Über (offene) Beziehungen
Monogamie mit dem Wunsch auf Ewigkeit, ist in unserer Gesellschaft weit verbreitet. Ich finde es gut, wenn Menschen so leben wie es ihnen gefällt. Mir ist egal ob sie dies mit einer, drei oder gar keiner Person tun. Was mir jedoch auffällt ist, dass der Wunsch nach einer monogamen Beziehung gar mit Kind, Kegel, Eigenheim und Baum, nicht selten nur dem Traum des Einzelnen entspricht, weil es dem Traum vieler entspricht.
Die Sicht, dass Beziehungsmodelle so vielfältig sind wie der Mensch an sich, darüber wird seltener nachgedacht. Findet sich ein Paar, findet man aufgrund der Anziehungskraft zusammen. Auf welche Art und Weise man diese Partnerschaft gestalten möchte, bespricht man kaum. Wertverständnisse wie, was bedeutet „Treue“, was „fremd gehen“ oder gar „Betrug“, werden zum Großteil durch gesellschaftliche Konventionen vorgegeben. Gefühle wie Eifersucht und Verlustangst sind nicht selten tief verankert und treten fast schon als Reflexreaktion auf. Für mich persönlich bedeutet Treue Loyalität. Ich verstehe dich und stehe zu dir, ohne Besitzanspruch. Der Wunsch mit jemand anderem zu schlafen ist für mich kein Betrug. Viele Körper sind schön. In unserer heutigen Zeit haben wir so viel Auswahl. Was mache ich in meiner Freizeit? Wo fahre ich in den Urlaub hin? Welches Kleid ziehe ich an? Was möchte ich heute, morgen, übermorgen essen? Selten beschränkt man sich immer auf dieselbe Auswahl. Warum sollte ich dann böse sein, wenn mein Partner auch mal eine dunkle Haut oder einen schmalen Körper spüren möchte? Offenheit ist mir vor allem wichtig. Nicht selten sind sich Paare in klassischen Beziehungen körperlich treu, reden aber nicht über das, was sie beschäftigt, bedrückt oder sogar an dem anderen stört.

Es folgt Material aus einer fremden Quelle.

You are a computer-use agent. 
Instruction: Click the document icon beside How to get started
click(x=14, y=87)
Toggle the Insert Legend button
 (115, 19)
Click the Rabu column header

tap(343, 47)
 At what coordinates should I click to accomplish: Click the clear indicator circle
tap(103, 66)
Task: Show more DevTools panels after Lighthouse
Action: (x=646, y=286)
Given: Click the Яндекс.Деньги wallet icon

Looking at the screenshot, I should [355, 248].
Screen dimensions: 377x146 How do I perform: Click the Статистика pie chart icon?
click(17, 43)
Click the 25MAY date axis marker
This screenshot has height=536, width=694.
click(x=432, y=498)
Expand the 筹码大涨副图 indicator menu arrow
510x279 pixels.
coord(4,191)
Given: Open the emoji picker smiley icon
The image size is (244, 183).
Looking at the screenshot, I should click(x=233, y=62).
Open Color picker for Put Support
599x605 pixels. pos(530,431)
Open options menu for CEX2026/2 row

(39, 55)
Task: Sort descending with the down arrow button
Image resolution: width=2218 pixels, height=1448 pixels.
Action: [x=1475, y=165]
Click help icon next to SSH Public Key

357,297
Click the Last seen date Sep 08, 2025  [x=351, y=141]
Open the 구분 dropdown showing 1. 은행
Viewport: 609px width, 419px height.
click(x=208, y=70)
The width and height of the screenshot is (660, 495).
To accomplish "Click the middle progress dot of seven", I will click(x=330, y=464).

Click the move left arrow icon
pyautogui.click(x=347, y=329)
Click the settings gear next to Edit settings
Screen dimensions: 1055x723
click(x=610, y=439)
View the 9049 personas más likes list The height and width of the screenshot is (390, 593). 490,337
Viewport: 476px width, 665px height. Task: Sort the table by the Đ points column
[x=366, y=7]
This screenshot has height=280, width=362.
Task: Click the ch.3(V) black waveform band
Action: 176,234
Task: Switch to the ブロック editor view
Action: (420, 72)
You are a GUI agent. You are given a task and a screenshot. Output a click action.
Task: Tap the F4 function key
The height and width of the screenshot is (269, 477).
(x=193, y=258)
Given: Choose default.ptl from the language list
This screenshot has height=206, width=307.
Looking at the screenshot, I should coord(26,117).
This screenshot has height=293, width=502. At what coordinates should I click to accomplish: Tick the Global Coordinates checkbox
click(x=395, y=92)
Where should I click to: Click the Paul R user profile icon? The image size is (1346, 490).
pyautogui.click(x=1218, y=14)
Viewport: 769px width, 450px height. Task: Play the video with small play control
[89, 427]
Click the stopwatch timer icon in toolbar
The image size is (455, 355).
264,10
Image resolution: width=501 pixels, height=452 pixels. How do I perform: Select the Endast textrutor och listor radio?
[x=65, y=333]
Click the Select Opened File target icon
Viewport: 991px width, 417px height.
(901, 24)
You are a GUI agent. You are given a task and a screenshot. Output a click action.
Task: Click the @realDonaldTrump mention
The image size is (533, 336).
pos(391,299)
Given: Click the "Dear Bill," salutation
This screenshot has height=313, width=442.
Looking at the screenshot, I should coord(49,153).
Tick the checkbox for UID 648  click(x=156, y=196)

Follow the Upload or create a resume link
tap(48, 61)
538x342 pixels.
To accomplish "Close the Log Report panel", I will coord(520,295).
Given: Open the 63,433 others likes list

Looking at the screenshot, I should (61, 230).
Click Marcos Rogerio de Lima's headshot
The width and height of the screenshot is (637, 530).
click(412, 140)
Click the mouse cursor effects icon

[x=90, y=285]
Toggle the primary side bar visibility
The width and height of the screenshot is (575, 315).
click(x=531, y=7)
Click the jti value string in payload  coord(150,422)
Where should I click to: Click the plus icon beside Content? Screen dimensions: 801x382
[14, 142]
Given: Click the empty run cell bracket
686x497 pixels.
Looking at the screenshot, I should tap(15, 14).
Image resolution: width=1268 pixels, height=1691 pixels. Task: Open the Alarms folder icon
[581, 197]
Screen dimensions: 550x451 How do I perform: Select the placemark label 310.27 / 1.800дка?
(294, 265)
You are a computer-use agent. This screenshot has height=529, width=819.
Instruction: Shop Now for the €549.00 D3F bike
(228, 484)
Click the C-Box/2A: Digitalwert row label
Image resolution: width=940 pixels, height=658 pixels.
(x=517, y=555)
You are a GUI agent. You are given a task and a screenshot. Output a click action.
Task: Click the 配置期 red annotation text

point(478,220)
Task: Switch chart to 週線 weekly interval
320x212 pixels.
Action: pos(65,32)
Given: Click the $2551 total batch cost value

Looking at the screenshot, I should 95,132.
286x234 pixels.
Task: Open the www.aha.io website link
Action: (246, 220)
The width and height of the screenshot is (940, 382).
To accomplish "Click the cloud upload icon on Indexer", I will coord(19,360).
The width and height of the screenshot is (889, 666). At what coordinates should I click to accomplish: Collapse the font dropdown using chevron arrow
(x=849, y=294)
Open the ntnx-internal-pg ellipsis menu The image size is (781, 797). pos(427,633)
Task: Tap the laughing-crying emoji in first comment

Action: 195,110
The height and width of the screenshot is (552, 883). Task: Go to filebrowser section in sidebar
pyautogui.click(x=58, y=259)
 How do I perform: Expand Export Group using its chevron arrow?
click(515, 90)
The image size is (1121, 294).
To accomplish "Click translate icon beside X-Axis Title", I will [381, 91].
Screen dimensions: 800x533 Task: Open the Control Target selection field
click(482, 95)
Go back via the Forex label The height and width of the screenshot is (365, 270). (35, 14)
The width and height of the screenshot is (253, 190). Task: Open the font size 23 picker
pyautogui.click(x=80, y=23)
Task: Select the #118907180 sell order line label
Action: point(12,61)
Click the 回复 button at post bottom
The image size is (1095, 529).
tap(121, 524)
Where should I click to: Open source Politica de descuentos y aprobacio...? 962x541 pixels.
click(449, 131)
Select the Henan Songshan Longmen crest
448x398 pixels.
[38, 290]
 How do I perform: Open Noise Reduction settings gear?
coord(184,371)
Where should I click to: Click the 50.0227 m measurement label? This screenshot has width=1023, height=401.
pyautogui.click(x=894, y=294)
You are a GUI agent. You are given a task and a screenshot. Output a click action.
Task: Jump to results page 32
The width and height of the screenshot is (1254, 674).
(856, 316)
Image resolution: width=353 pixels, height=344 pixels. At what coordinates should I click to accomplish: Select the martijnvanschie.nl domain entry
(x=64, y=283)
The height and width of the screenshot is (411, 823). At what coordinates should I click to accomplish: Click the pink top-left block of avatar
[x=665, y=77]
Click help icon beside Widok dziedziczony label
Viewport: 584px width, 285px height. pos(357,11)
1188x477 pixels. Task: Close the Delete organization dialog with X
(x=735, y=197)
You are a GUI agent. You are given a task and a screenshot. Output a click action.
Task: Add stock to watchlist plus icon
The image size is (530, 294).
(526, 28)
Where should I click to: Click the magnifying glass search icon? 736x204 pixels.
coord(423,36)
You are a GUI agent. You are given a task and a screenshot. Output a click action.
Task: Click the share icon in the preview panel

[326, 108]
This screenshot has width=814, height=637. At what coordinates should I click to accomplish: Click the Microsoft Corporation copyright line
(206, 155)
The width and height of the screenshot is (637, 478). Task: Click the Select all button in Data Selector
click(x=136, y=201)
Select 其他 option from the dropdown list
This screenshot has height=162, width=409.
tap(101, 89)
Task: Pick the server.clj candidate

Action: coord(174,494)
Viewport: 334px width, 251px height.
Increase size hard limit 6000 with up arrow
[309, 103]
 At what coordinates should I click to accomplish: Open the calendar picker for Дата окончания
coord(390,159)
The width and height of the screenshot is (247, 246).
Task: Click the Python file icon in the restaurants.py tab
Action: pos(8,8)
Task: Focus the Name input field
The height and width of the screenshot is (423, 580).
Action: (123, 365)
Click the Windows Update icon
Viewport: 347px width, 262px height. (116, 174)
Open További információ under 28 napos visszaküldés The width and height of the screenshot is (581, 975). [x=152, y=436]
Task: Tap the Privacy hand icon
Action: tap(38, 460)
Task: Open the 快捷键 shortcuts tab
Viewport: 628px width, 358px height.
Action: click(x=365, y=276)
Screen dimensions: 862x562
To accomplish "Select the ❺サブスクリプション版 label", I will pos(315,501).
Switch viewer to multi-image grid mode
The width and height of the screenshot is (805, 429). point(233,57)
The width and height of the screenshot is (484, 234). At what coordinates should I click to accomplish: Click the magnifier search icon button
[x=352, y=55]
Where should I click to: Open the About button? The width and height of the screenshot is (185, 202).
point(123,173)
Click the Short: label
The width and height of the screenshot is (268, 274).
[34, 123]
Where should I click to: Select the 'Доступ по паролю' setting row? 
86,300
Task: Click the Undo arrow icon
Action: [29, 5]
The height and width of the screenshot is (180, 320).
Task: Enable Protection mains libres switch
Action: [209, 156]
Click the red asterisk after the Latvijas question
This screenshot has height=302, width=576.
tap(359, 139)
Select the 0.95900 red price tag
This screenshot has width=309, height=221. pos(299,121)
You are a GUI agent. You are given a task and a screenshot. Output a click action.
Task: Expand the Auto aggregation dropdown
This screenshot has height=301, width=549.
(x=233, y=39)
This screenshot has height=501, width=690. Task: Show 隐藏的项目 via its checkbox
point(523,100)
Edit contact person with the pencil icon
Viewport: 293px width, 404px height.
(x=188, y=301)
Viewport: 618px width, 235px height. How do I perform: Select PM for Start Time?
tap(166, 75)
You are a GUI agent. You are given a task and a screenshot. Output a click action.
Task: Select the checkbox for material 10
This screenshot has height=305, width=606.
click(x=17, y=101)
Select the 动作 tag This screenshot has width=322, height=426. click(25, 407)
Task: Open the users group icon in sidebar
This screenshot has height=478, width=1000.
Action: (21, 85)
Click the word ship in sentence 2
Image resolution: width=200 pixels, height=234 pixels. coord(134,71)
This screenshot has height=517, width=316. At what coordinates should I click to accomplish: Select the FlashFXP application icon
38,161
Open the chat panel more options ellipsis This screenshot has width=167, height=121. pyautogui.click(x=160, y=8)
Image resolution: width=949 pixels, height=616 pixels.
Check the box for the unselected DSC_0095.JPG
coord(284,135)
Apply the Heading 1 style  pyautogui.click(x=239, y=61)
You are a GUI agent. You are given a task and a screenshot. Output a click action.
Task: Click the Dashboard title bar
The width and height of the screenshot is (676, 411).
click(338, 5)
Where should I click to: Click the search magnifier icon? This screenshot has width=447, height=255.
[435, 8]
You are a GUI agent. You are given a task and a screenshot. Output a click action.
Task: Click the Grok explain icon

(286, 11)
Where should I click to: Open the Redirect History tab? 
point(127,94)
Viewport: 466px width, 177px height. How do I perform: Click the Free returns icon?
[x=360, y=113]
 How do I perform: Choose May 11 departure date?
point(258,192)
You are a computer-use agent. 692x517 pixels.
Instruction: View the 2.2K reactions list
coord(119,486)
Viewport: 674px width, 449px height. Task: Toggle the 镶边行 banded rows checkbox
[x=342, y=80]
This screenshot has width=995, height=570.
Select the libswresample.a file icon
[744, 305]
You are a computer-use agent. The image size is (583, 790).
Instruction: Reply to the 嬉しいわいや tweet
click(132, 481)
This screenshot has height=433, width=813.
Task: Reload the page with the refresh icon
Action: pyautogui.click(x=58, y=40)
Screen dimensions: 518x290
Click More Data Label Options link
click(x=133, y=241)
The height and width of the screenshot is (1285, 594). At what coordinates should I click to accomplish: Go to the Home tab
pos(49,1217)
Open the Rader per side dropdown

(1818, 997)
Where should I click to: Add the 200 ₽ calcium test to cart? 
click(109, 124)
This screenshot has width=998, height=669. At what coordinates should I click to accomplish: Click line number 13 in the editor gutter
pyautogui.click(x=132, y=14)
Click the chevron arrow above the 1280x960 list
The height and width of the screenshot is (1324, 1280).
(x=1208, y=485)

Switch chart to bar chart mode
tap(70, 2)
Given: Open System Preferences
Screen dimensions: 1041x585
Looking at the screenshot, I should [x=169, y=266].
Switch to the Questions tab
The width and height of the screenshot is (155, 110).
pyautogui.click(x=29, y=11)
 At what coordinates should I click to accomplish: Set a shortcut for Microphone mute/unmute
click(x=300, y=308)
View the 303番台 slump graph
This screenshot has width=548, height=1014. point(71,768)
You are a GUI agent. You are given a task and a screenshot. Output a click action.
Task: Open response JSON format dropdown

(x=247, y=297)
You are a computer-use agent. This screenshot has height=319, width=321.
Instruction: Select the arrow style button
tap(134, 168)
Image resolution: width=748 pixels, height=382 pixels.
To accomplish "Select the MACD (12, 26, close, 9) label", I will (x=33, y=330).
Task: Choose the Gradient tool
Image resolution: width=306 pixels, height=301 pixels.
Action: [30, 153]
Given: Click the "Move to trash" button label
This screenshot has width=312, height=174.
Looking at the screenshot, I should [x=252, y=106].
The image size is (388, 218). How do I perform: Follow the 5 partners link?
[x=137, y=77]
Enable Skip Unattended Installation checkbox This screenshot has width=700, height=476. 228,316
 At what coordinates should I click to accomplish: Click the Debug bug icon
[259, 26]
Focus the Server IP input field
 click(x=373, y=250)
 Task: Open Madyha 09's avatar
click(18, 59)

Man könnte sich die Fragen stellen: „Warum überhaupt eine Beziehung?“. „Warum eine Verbindung mit ein und demselben Menschen eingehen?“ In der Presse geistert seit einiger Zeit das Wort „Mingel“ umher. Ich bin diesem „Herrn Mingel“ bisher noch nicht begegnet. Allerdings soll es in großen Städten nicht selten sein, dass junge Leute die Ungebundenheit des Singleseins und die Nähe der klassischen Beziehung miteinander verbinden. So schlafen „Freunde +“ miteinander, gehen zusammen ins Kino, ins Schwimmbad oder zum Poetry Slam, bleiben aber trotzdem unverbindlich. Das wäre mir tatsächlich zu wenig.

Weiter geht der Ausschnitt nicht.